Lance Corporal Roose joined the army at the outbreak of the Great War, serving with the Royal Army Medical Corps in France and Gallipoli. On his return to England he enlisted as a private in the Royal Fusiliers and served on the Western Front, where it was commented on that his goal-keeping ability lent itself to his superb grenade-throwing. In August of 1916 he was awarded the Military Medal for bravery for his part in a successful attack on the Germans at Ration Trench – it was his first time in action, the regimental history recording: "Private Leigh Roose, who had never visited the trenches before, was in the sap when the flammenwerfer attack began. He managed to get back along the trench and, though nearly choked with fumes with his clothes burnt, refused to go to the dressing station. He continued to throw bombs until his arm gave out, and then, joining the covering party, used his rifle with great effect.” He was then promoted to the rank of lance corporal.

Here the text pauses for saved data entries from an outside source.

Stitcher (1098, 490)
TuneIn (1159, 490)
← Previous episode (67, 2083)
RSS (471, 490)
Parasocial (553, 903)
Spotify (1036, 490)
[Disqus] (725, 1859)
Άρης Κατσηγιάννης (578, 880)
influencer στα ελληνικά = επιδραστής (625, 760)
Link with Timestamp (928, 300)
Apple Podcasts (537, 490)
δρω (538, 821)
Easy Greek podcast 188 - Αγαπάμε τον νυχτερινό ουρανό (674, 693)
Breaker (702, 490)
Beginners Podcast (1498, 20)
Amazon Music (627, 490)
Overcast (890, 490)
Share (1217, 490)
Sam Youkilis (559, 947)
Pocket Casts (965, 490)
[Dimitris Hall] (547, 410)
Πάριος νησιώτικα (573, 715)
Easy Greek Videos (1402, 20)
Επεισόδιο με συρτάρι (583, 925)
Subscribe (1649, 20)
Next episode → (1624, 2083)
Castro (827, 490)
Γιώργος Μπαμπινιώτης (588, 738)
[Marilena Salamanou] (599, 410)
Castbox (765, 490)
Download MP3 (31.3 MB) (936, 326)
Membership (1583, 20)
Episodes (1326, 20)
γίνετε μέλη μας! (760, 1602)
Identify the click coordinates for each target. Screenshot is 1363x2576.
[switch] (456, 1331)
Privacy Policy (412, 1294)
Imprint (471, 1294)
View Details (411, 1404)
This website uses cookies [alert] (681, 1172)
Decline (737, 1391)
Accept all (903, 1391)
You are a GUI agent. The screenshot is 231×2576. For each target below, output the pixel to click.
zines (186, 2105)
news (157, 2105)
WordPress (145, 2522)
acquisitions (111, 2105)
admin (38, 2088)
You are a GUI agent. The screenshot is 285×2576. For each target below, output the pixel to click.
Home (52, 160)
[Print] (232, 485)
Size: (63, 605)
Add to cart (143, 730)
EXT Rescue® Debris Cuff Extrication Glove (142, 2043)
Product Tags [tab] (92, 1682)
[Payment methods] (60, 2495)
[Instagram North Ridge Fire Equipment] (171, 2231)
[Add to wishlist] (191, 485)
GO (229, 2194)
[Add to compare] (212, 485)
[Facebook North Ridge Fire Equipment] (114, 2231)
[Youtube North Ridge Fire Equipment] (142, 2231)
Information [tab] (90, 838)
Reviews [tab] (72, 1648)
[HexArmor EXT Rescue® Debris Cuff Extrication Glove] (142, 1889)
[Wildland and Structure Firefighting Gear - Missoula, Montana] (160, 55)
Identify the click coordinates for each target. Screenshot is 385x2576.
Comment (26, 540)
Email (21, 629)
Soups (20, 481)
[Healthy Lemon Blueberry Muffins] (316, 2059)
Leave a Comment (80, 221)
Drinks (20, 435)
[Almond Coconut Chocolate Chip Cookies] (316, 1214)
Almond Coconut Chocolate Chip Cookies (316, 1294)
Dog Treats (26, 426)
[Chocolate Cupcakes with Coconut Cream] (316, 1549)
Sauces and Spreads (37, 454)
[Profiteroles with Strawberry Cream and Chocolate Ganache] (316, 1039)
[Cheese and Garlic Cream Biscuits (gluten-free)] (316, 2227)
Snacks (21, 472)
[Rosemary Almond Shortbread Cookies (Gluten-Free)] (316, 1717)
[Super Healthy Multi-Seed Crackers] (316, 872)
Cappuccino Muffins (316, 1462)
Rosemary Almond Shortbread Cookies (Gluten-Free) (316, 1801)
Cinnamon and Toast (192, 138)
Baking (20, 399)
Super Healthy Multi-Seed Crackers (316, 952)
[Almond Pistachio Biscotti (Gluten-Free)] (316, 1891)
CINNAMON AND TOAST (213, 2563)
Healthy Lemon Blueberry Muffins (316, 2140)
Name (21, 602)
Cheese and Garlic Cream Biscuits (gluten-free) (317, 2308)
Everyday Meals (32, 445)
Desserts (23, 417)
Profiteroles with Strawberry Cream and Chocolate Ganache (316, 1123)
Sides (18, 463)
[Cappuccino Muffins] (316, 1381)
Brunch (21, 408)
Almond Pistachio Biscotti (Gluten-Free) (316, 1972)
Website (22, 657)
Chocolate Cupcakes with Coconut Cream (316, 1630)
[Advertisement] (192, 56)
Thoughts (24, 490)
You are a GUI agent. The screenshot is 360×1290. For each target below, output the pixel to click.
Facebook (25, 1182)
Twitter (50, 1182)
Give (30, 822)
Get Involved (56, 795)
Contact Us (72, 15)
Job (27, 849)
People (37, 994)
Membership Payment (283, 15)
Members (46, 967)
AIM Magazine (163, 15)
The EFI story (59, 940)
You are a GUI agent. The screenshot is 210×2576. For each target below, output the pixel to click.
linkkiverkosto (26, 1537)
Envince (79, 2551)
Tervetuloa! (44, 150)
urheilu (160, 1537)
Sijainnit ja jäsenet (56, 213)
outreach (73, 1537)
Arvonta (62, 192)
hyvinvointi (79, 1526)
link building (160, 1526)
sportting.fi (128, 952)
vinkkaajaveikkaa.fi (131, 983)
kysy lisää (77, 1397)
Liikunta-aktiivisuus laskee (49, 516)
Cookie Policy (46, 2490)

After ninety-nine days of consecutive fighting, he was mown down by machine-gun fire during an attack on the German trenches at Gueudecourt. The last person to see Lance Corporal Roose alive was former amateur international player Gordon Hoare, who described him as “running across No Man’s Land at full speed towards the enemy”. His body was never recovered, and his name appears on Thiepval Memorial to the Missing of the Somme.

Leigh, from Holt near Wrexham in Denbighshire, was 38 years old.